Smile like you mean it: Heavy Rain's casting call
If you've read any articles about the uncanny valley in the last few years, particularly in the world of video games, there's a good chance they were inspired by Heavy Rain. In 2006, developer Quantic Dreams unveiled a tech demo to show off its own motion capture technology. Heavy Rain: The Casting starred Aurélie Bancilhon as a woman auditioning for a role, her face going through a wide, wide range of emotion. The eyes, eyebrows, and mouth show a range of malleability — hey, look, tears! — but still, not every piece was there. I'd argue the biggest problem here was the glossy texture of her skin and mouth, which QD probably didn't find important to highlight the actual motion capture process, but in any case, this video elicited an extremely uneasy response from the gaming community.
A lot has changed since then. When the game launched in early 2010, character models were more detailed, edges softer. The lighting helped, too. It's not perfect, but with a game that lives and dies by its story, the characters had to sell the narrative — or at least not get in the way. Given the critical praise, I'd argue it did. As a note of comparison, Banchilhon was cast in the final game as Lauren Winters. Jump to the two-minute mark in this video:
The hollow men: a trip into Bethesda's world
It's rare that a game criticized for uncanny characters sees much of a dip in review scores or sales as a direct result. In gaming, mechanics are still king, and talking about the uncanny is more of an academic exercise. Metacritic shows an aggregate review score of 89 (out of 100) for L.A. Noire; the game also topped North American sales charts in its first month. And then there's Bethesda Softworks, developer of enormous and sprawling role-playing titles such as Fallout 3 and the Elder Scrolls series (Morrowind, Oblivion). Every single one of these games have been award-winning bestsellers — and every single one of them have been populated with bizarre, uncanny non-playable characters (NPCs). In both appearance and in action, something always seems a little off — clever dialog, eccentric voice work, but again, emotions like anger and surprise barely register an eyebrow lift. (At times, too, it seems many of the characters have the same (or eerily similar) faces in a way that isn't meant to imply family lineage.) Check out, for example, this video clip from Fallout 3, with you (as a character lacking any intelligence) chatting with several scientists:
None of those interactions feels all too natural — but on the other hand, maybe that doesn't matter. Again, game mechanics are king.
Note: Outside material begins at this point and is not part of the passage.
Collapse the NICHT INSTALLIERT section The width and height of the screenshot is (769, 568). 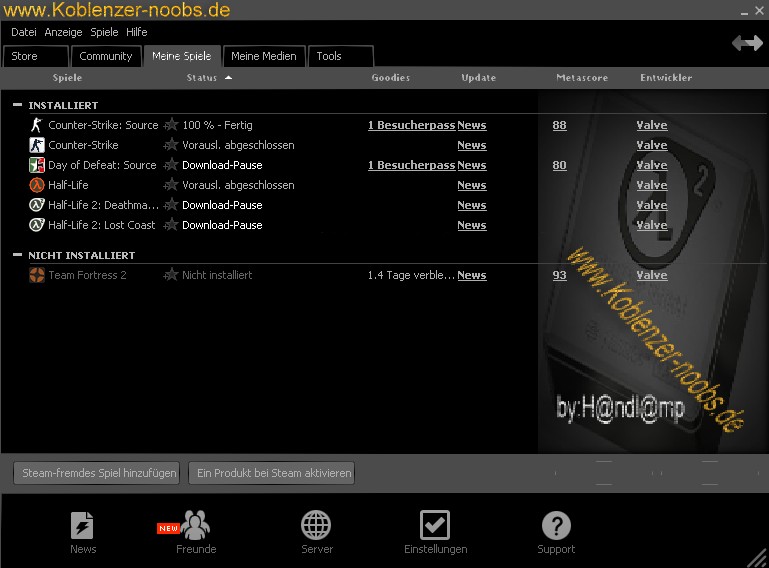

Bethesda games always seem to be more a reflection of you, from the very beginning when you're given the ability to design every minute detail of your avatar. They're more than "sandboxes," they're playgrounds: vast, open worlds that let you roam around as you see fit and play as you choose. In some ways this uncanny aversion, this disconnect from the virtual population, might actually be an unintended boon for the title — or at least it doesn't hurt.
There is little external incentive to follow the main quest other than your own personal decision to do so. Relatively unimportant characters can give you daunting tasks, and you can decide to help. Any item can be picked up, any person can be killed, and at times there are consequences for your actions. (This isn't as clear cut, perhaps by technical limitation — people seem to be way too forgiving about murdering entire villages, for example.) In a sense, what Bethesda does is give you a large thematic sandbox and lets you run wild.
In a game where strong narrative isn't the primary motivator, emphatic characters are much less a priority. As dry as these characters are, they don't influence my actions one way or another on an emotional level — it's my playground, it's all about what I want to do. The stories I take from the post-apocalyptic Fallout 3 are guided only by my wandering. For example, exploring northeast of Megaton city, I stumbled upon a run-down Super-Duper Mart. There's a group of raiders in the parking lot in a shootout with god-knows-what. I sneak in — poorly, I might add — and alert the patrolling raiders both inside and out. What followed was a pretty long skirmish wherein I did my best to take cover between aisles and behind pharmacy counters, finding the occasional extra ammo clip and taking out the gun-toting pillagers one by one. Scavenging for medicine after the firefight, I decided for a laugh to play with the intercom; by the time I walked out, another group of raiders had entered to investigate the noise. Whoops...
Left 4 Dead elicited similar experiences — given a setting, the narrative ultimately came from how you survived and escaped a zombie onslaught. Unlike Left 4 Dead, however, Bethesda titles are solo experiences — every decision is yours to make, every story is yours to tell. These characters don't need to elicit an emotional response, because that might change how I would play it. The enjoyment of a Bethesda title is directly proportional to what you're willing to put into it.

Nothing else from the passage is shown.